優勝した前田穂南(天満屋)が20km過ぎに抜け出したレース。鈴木は単独2位をキープして、終盤は“笑顔”で駆け抜けた。40km地点で33秒差あった3位の小原怜(天満屋)に最後は4秒差まで猛追されたが、2時間29分02秒の2位でフィニッシュ。「2位以内」という内定条件を満たして、東京五輪を引き寄せた。

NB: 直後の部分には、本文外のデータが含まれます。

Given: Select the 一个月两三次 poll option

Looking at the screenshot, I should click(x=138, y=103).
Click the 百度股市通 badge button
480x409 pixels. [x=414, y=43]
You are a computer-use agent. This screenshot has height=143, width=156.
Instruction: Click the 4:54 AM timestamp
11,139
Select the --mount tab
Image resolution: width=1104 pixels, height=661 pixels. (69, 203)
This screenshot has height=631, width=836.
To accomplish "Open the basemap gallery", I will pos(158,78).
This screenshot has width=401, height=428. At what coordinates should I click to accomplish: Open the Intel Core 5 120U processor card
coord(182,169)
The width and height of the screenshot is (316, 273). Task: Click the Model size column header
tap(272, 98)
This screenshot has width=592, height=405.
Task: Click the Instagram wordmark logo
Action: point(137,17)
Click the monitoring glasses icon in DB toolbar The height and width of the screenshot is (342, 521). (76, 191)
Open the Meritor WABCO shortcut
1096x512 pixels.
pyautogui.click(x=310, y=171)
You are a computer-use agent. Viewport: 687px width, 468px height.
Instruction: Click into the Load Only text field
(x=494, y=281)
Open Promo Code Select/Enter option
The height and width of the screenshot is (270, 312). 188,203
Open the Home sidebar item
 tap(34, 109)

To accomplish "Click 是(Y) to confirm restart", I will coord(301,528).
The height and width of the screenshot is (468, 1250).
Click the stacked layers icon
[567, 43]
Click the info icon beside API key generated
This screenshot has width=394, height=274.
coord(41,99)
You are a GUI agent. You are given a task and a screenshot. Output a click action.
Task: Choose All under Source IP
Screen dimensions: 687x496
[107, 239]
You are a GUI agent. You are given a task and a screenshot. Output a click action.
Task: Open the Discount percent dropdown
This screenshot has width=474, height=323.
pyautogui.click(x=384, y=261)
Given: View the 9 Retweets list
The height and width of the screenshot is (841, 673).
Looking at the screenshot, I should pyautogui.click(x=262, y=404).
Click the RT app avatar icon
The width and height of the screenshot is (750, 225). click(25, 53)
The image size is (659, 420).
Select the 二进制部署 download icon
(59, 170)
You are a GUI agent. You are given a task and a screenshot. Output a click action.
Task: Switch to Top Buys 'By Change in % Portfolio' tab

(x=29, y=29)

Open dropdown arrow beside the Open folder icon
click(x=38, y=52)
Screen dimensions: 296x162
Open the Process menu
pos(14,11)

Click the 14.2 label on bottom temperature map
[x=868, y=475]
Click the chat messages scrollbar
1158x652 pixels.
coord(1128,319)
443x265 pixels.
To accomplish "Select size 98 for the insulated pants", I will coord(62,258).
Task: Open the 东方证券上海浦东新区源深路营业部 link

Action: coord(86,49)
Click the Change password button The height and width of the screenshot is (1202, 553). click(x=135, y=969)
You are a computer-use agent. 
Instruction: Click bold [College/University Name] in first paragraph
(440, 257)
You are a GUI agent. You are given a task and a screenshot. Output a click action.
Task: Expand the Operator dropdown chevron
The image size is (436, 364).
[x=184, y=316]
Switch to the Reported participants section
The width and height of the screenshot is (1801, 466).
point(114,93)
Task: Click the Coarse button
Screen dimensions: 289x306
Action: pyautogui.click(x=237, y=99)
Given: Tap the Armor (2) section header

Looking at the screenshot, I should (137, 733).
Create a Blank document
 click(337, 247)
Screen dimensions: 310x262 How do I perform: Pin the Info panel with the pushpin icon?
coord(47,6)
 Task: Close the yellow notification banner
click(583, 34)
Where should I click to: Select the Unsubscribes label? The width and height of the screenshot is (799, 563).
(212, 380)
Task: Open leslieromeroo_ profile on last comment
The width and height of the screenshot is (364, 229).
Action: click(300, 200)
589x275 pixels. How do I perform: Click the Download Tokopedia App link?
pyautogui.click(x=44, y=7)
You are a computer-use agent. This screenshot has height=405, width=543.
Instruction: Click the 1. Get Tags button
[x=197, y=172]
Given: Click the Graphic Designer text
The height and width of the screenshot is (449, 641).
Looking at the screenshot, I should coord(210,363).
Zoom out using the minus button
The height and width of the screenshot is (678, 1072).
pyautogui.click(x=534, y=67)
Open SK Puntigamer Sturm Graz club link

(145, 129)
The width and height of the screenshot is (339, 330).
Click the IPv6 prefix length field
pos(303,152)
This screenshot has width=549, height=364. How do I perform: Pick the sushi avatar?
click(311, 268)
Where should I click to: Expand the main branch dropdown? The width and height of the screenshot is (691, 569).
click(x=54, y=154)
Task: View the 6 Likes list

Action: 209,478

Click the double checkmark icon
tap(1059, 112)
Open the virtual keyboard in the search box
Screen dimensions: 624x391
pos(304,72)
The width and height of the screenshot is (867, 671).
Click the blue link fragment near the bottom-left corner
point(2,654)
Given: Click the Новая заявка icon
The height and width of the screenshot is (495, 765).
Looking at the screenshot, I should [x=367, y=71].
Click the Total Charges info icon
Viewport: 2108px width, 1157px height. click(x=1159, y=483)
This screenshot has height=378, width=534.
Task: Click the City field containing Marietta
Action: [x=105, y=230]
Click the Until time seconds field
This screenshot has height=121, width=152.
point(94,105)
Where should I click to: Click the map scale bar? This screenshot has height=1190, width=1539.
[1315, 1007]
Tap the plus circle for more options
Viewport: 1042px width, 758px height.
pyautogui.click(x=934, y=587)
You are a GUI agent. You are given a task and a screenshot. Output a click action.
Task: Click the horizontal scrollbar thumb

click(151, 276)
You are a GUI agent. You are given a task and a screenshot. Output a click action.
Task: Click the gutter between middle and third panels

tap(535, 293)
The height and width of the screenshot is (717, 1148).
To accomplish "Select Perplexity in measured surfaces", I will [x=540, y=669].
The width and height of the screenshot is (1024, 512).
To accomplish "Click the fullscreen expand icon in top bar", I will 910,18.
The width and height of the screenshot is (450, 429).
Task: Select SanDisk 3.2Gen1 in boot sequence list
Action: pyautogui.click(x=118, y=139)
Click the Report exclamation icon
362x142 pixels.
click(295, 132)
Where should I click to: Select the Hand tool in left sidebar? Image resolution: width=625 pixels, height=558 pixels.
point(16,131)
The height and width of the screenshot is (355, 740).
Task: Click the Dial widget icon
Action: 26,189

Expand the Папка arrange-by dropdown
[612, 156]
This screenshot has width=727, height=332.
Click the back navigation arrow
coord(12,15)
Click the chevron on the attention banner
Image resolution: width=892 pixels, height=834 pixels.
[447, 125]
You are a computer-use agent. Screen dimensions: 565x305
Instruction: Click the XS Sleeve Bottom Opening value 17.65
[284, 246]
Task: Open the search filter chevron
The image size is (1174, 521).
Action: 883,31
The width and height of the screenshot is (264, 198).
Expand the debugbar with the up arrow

「まずは2位を確保できてホッとした気持ちです。笑っているように見えたかもしれませんが、私は苦しくなると口角が上がるんですよ。笑っているときは苦しいんだなと思ってください」

鈴木はレース後の会見でこう話し、メディア関係者も笑顔にさせた。

MGCは東京五輪のキップがかかるだけでなく、現在の日本における最高峰のレース。男子は34人、女子は15人がハイレベルな基準をクリアして出場資格を得た。そしてMGCファイナリストの「学歴」を見ると、日本陸上界、スポーツ界の縮図が見えてくる。

男子は大卒が31人で高卒が3人。出身校でいうと東洋大が最多5人で、青山学院大が4人、駒大が3人。東海大、上武大、国士館大、拓殖大が2人。早稲田大、京都産業大、日本大、山梨学大、明治大、中央大、順天堂大、麗澤大、國學院大、神奈川大、学習院大が各1人となる。

公務員ランナーからプロランナーに転向した川内優輝(あいおいニッセイ同和損保)は学習院大卒だが、他は箱根駅伝の上位校をはじめ駅伝の強豪校ばかり。高卒は1割ほどしかいない。これが女子になると一変する。

女子は高卒が13人で大卒が2人。大卒のひとりは前田彩里(ダイハツ)で駅伝の強豪・佛教大だ。もうひとりが鈴木で名古屋大になる。